We quickly finished packing. I went to the kitchen to start the coffee maker. Mother of God! The clock read 2:45. It was the beginning of a long day.
Every fall at the end of October, senior citizens migrate from northern homes to their gated enclaves in Florida. Some drive, many fly, a few bounce down in the Amtrak Auto Train. Because we were only taking a three week vacay in the Sunshine State, we opted to join the stream of campers, vans and silver-grey Cadillac DeVilles driving south on I-95.
Our early start was propitious. We did make good time and passed the New York metropolitan area before the sun had risen. But the temperature in Maine that morning had been in the mid-40s, so we were sporting down jackets, wool scarves and black Merrills.
By the time we were admiring the cruise ships in Baltimore Harbor, and despite our very efficient air conditioning, perspiration was leaking out of every pore. When we stopped at the next service area, I noticed other similarly-dressed senior migrators stepping out of their Uggs and wool socks into flip flops.
We had made a reservation at a Hampton Inn in Fredericksburg, Virginia. Who knew we’d be driving under the porte-cochere at 3 PM, but we had gone as far as we could — physically and mentally. Plus, we knew there was a Carrabba's Italian Grill right next door and HAPPY HOUR started in less than two hours. Bring it on.
Mr. W had two G&Ts, I had two Scotches. Even though we had consumed breakfast at 4 AM, lunch at 9 AM and dinner at 1:30 PM, we were ravenous. Calamari appetizer! Fettuccini Alfredo! Pasta with White Clam Sauce! Garlic bread!
When our waitress Jackie brought the bill, Mr. W signed it and said, “Look at this cool pen. I’ve never seen one like it.” I suggested he pocket it. I mean, we had just spent a fortune on dinner and drinks, so why not. He looked at me like I was Bonnie browbeating a reformed Clyde.

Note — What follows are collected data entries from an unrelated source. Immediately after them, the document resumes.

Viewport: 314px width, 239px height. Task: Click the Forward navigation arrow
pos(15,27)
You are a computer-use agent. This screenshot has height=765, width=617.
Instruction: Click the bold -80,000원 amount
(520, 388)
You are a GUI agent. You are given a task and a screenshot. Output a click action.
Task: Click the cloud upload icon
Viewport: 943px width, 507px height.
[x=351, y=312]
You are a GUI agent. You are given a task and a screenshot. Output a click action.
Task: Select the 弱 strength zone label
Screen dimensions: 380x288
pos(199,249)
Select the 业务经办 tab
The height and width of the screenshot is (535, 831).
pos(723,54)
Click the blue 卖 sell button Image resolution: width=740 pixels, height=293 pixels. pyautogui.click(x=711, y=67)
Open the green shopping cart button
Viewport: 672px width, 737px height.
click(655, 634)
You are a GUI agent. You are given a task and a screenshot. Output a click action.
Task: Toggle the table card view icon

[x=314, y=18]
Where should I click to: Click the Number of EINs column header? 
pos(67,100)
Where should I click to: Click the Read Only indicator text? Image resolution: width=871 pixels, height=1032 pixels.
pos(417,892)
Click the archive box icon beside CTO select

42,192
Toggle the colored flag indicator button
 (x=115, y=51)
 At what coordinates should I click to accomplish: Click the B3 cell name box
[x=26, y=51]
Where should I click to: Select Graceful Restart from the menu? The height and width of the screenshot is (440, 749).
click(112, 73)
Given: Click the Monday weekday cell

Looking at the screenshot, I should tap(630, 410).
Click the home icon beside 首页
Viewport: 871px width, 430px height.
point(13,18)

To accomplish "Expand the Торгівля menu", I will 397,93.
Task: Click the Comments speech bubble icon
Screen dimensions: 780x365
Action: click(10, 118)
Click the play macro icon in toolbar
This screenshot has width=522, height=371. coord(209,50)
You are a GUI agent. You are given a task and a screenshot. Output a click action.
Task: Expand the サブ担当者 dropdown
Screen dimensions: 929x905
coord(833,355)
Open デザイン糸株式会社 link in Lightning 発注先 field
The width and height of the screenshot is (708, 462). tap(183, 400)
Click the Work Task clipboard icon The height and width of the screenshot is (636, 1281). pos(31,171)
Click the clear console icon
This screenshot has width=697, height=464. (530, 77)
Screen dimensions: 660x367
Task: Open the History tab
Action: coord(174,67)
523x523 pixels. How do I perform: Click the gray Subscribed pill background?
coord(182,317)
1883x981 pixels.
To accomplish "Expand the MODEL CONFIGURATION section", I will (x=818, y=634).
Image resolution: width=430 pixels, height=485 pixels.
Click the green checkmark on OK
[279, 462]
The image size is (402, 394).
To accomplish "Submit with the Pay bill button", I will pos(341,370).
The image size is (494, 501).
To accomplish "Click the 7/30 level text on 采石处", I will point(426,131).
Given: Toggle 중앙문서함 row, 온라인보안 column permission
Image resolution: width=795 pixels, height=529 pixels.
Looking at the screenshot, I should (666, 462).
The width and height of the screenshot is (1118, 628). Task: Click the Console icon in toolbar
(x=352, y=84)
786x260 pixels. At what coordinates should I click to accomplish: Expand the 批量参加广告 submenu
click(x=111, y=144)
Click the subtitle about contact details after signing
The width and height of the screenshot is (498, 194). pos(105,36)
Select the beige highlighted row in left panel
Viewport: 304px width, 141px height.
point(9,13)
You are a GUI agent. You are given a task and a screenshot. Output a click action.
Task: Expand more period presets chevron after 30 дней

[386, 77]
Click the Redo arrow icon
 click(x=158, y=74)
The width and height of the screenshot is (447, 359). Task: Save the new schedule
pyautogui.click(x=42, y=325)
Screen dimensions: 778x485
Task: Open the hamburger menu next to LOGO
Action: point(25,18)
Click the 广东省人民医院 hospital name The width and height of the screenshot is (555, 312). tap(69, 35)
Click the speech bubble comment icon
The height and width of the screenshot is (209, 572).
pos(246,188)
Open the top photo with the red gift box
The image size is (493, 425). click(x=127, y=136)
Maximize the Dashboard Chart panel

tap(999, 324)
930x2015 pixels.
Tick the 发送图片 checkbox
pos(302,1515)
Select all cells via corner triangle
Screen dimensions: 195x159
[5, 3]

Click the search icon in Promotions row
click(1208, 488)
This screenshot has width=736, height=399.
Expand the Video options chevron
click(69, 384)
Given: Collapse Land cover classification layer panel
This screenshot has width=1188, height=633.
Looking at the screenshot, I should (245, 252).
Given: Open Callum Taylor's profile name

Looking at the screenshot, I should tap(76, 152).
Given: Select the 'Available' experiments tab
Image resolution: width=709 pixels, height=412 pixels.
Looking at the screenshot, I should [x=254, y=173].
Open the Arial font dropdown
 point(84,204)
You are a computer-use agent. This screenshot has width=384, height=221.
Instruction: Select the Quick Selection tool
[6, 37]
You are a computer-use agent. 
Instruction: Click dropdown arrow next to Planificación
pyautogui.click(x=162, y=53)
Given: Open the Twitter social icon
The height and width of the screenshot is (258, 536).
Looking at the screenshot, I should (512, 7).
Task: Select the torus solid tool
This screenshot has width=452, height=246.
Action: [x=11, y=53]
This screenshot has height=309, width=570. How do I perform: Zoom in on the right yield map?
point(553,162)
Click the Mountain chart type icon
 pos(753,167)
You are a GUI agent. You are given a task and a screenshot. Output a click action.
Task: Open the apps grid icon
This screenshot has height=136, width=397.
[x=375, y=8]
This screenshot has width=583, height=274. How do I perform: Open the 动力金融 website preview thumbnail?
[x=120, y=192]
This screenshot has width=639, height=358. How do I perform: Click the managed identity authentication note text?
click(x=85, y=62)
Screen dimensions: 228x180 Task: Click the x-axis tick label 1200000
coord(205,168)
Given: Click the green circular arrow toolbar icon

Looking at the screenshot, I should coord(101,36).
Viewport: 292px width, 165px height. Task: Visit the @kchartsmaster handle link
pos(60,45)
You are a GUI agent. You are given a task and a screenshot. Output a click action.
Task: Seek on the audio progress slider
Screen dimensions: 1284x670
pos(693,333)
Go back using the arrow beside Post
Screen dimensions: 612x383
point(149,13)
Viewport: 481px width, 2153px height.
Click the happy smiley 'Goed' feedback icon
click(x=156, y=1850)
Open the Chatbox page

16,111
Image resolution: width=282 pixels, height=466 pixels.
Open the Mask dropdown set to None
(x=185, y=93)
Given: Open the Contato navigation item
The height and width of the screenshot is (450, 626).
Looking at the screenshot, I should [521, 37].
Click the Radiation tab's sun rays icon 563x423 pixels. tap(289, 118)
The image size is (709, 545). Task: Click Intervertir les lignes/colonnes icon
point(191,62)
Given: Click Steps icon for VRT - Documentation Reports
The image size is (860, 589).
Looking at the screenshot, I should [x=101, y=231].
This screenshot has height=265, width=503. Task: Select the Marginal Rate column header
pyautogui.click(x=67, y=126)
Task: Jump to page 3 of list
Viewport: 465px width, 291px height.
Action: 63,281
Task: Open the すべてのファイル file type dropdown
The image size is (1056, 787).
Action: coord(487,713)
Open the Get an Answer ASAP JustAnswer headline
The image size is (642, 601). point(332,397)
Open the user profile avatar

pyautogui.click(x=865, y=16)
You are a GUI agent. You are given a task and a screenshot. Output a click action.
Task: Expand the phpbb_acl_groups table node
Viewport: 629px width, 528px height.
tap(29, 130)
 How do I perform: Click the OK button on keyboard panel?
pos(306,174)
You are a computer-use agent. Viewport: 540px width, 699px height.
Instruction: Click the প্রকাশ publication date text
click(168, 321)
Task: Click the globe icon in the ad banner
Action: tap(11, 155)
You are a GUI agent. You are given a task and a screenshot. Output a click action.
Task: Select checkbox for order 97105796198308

“What’s the big deal?” I asked. So he slipped the pen in his pocket and we left … only to discover the next morning that we’d also left our Visa credit card in the faux leather bill folder.
Kudos to Carrabba’s. We called when it opened at 11, told the manager we were so entranced with the pen that we filched it and, by mistake, left our credit card. “No problem, I’ll cut it up, if that’s what you’d like.” It was, he did, guilt assuaged.
The signs began: 99 MILES TO PEDRO’S SOUTH OF THE BORDER!
If you’ve ever driven south on I-95, you know what sign(s) I’m referring to.
We arrived in Florida late that evening with puffy feet, bloated bellies from Doritos and Twizzlers, and guess what else: 80 degrees, palm fronds rustling in the tropical breeze, golf games and dear friends. Nice!